**Work required**. Scan the data for lines with "computer" and report the count by itself.

Dataset entries
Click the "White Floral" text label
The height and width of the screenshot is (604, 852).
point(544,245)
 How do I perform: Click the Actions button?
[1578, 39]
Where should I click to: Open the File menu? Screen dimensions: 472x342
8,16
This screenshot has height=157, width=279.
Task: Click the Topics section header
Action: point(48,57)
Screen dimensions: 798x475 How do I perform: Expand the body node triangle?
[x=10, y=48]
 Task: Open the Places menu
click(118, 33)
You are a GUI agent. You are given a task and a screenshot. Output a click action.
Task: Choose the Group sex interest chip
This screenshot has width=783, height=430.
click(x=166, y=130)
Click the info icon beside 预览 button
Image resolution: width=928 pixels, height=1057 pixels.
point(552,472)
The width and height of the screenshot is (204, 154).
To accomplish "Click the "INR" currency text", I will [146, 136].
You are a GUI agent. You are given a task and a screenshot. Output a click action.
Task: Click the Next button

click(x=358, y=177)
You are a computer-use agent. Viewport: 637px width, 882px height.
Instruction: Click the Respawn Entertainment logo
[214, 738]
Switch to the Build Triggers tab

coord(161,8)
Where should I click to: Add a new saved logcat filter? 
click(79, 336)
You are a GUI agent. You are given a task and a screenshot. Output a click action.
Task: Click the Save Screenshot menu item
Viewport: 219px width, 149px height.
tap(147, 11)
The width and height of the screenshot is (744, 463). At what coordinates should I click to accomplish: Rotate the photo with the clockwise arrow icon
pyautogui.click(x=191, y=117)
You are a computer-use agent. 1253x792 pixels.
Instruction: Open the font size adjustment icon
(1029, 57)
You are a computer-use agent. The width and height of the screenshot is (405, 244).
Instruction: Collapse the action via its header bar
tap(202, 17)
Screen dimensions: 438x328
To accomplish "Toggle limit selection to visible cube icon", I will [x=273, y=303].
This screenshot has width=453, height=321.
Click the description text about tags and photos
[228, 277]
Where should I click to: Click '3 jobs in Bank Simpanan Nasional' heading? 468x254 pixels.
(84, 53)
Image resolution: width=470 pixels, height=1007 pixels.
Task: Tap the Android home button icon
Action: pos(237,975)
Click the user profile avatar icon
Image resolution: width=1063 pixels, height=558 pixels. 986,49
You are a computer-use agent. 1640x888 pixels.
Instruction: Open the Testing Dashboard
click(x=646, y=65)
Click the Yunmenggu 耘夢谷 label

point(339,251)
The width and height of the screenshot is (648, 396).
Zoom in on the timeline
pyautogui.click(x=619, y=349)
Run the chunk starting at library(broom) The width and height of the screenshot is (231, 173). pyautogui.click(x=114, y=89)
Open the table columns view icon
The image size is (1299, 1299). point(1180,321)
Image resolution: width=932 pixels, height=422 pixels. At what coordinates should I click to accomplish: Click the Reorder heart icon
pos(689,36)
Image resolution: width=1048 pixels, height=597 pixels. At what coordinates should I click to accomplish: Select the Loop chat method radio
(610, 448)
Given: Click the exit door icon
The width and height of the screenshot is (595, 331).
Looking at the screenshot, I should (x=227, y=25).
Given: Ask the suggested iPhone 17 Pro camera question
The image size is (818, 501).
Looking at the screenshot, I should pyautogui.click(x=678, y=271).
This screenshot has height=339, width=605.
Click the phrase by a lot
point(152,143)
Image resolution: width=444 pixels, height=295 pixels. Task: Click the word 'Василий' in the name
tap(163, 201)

**Your solution**. 4